Work to do -
(1) Name every category rated in the content barometer of the Team Umizoomi page below, along with the score each one receives.
(2) Using the Team Umizoomi page below, answer these questions:
(a) What is the runtime of the title?
(b) Which three characters does the synopsis ask the viewer to help?
(c) What is the name of the dog rescued at the construction site?
(3) According to the Team Umizoomi page below, why might the dog rescue scene feel a little intense for very sensitive viewers? Answer in one to three sentences.

Text section -
╔══

Availability checked on Apr 01, 2026
About this title
- Format
- Feature film
- Year
- 2013
- Runtime
- 1h 31m
- Countries
- United States of America
- Original language
- EN
- Studios
- Nickelodeon Animation Studio, Curious Pictures
Content barometer
Violence
0/5
None
Fear
1/5
Mild
Sexuality
0/5
None
Language
0/5
None
Narrative complexity
1/5
Accessible
Adult themes
0/5
None
Expert review
Team Umizoomi: Animal Heroes is a very young children oriented adventure compilation built around simple, colorful, reassuring missions where animals need help. The sensitive content is limited to brief moments of mild peril, such as an animal being lost, stuck, or temporarily separated, along with light tension created by the need to solve a problem quickly. The intensity stays very low throughout, with no real violence, no lasting scary villain, no coarse language, and no adult material. Its interactive and repetitive structure is designed to feel safe for small children, although very sensitive viewers may still react when an animal appears distressed before being helped soon afterward. For parents, this is a gentle preschool watch, especially suitable if your child enjoys participating, counting, spotting clues, and being reassured quickly after a short moment of concern.
Synopsis
Team up with Team Umizoomi on four fantastic animal missions! Help Milli, Geo, and Bot get Purple Monkey to his new Monkey Jungle home at the zoo, rescue Buster the dog at a construction site, fix the Cuckoo Bears' clock, and find six baby chicks!
Difficult scenes
In the story where the team helps a monkey reach its new home at the zoo, the main emotional tension comes from the animal being moved into an unfamiliar place. A young child may feel slight concern about the transition and the possibility of the monkey getting lost, even though the tone stays warm and very reassuring. During the rescue of the dog at a construction site, the building setting may feel a little intense for very sensitive viewers because it suggests obstacles and a less secure place than a home or playground. The scene remains calm and educational, with no injury or realistic threat, and it resolves quickly through teamwork and problem solving.

╚══

Dataset excerpt -
╔══

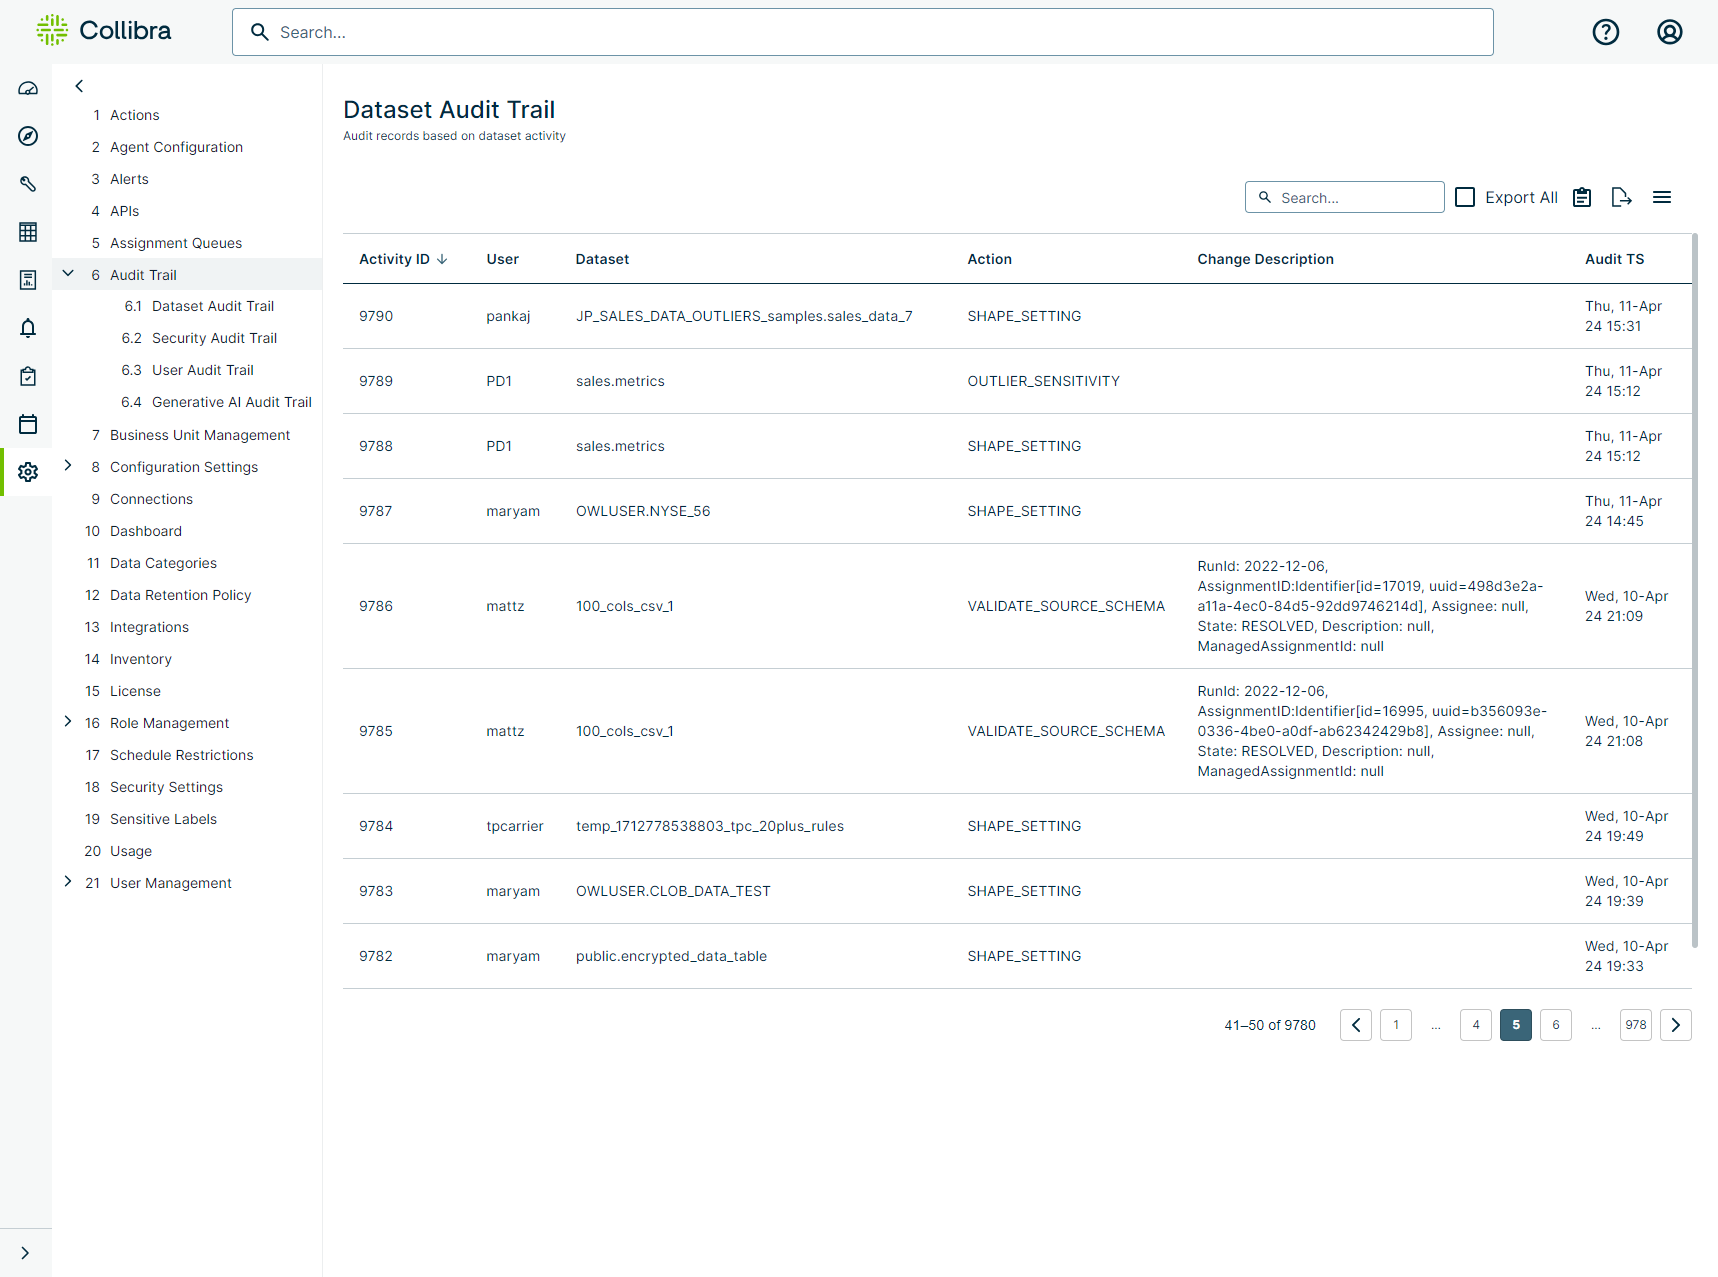The image size is (1718, 1277).
Task: Open the jobs clipboard icon in sidebar
Action: pyautogui.click(x=28, y=376)
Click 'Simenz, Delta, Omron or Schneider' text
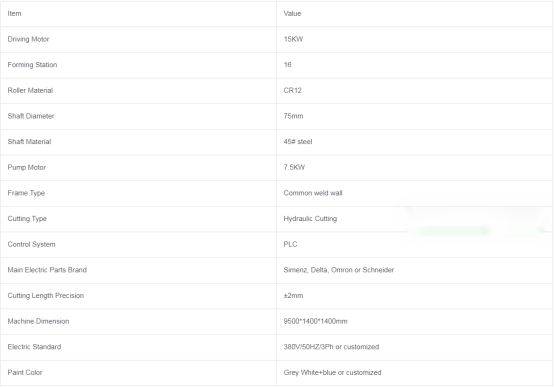The image size is (554, 387). (338, 270)
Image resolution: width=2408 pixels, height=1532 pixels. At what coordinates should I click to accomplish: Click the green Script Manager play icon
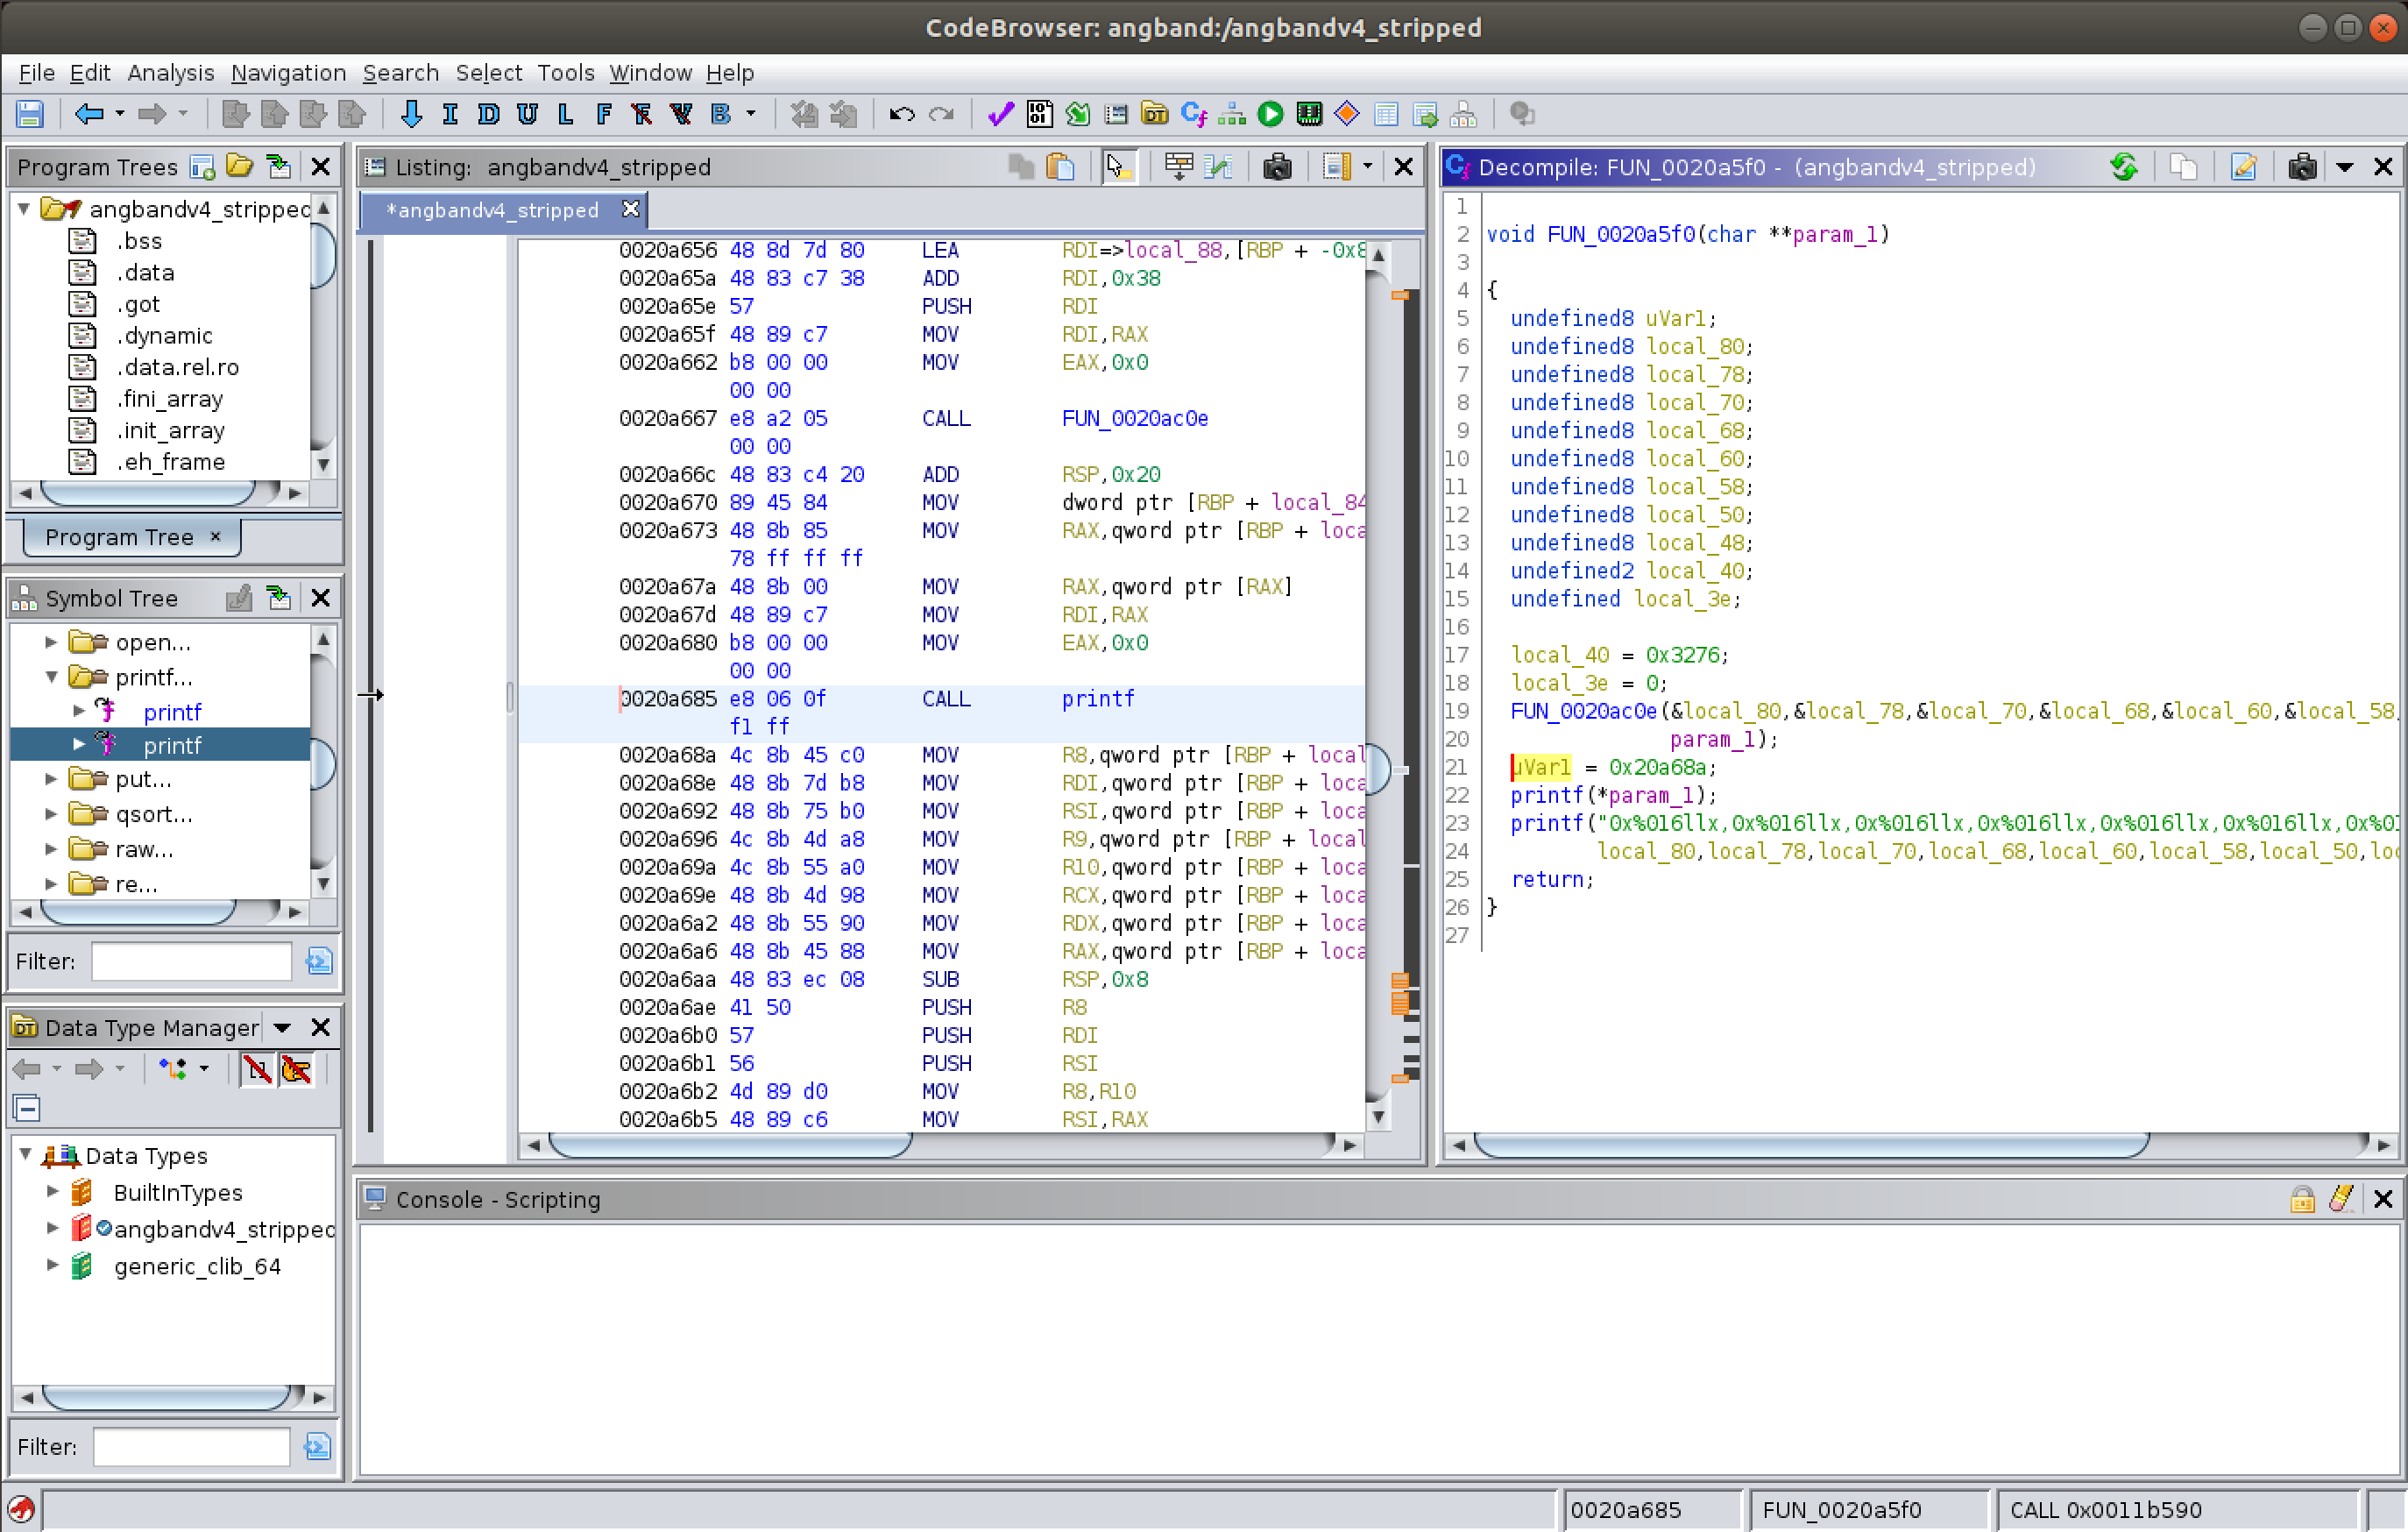tap(1270, 114)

╚══

Results in order -
(1)
Violence: 0/5
Fear: 1/5
Sexuality: 0/5
Language: 0/5
Narrative complexity: 1/5
Adult themes: 0/5

(2)
(a) 1h 31m
(b) Milli, Geo, and Bot
(c) Buster

(3) The rescue takes place at a construction site. That setting suggests obstacles and feels less secure than a home or playground.